引用元: 第31回(平成30年度)社会福祉士国家試験 試験問題
審査支払機関の役割を正しく理解したい
ここでは、社会保険診療報酬支払基金が出てきます。いつものように、支払基金のHPを見ると、なかなかわかりやすく説明がされています。ちなみに、僕はこの問題、選択肢1を選んで間違えてしまいました・・・。
1.支払基金ってなにをしているの?
引用:支払基金のHP
1.保険医療機関(薬局)からの診療に係る医療費の請求が正しいか審査したうえで、健康保険組合(保険者)などへ請求し、健康保険組合から支払われた医療費を保険医療機関へ支払いをする仕事をしています。

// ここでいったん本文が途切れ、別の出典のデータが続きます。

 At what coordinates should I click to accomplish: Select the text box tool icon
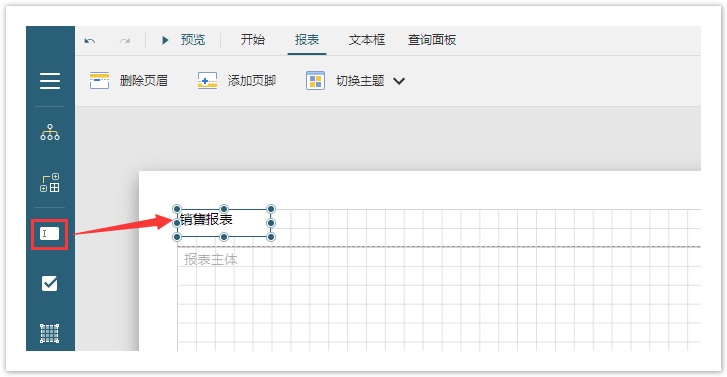[x=50, y=234]
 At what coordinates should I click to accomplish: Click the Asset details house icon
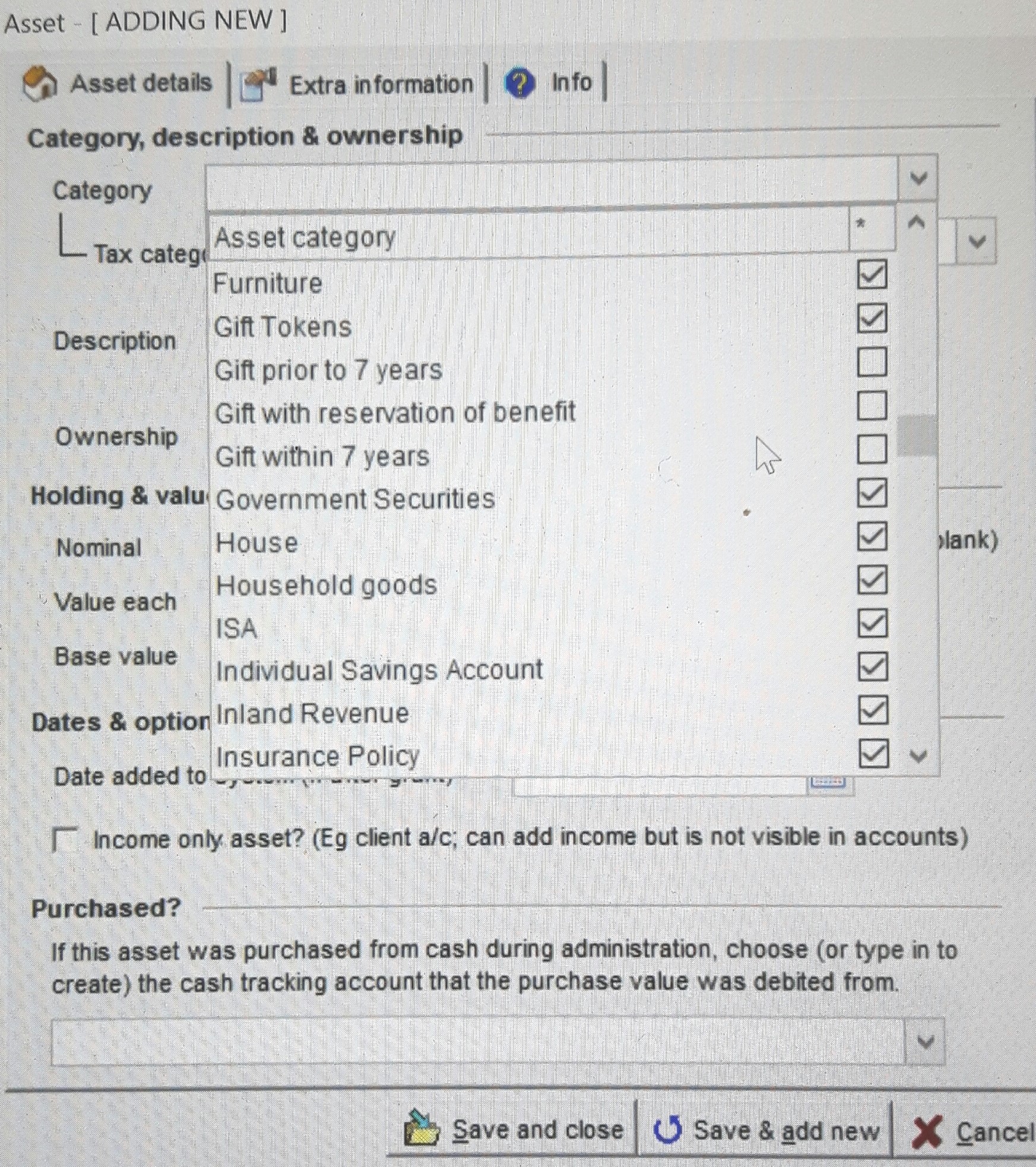pyautogui.click(x=39, y=84)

”審査支払機関”と言うくらいですから、審査と支払いをするわけですが、医療機関から上がってきた公費への請求(一般被保険者7割分等)について、妥当性をチェック(審査)し、問題無ければ、7割分を医療機関に(保険者の代わりに)支払うのが役目です。
言葉ではなかなか伝わらないので、 支払基金のHP 中の図をご覧ください(無断複製が禁止されているため)
さて、問題の選択肢1について
1 保険医療機関が受け取る診療報酬は,審査支払機関の立替金によって賄われる。
これですが、審査支払機関から医療機関へは、保険者からの委託で支払いを代行しているワケなので、立替金では無い、ということだと思われます。前述の通り私は、これを選んでしまいましたが、誤りです。
選択肢をよく読み込む、試験当日焦らないことも重要です
3 社会保険診療報酬支払基金は,保険診療の審査支払機能を担う保険者である。
うっかりこの選択肢を選んだ人も多そうですね。”社会保険診療報酬支払基金は,保険診療の審査支払機能を担う” →ここまでは合ってます。しかし、最後の”保険者である”ココが決定的にまちがっています! 審査支払機関は保険者ではありません。保険者からの委託をうけて、審査・支払いを行う機関です。試験当日焦っていたり、また知識が不十分だと選んでしまいかねない選択肢だと思いました。
2 被保険者でない患者の医療費は,医療機関の立替金によって賄われる。 4 調剤薬局は,医療保険にかかる費用の請求機関の対象外となる。
この二つは、即座に除外できる項目かと思います。
5 特定健康診査の費用は,療養の給付の対象外となる。
残った、選択肢5が正答となります。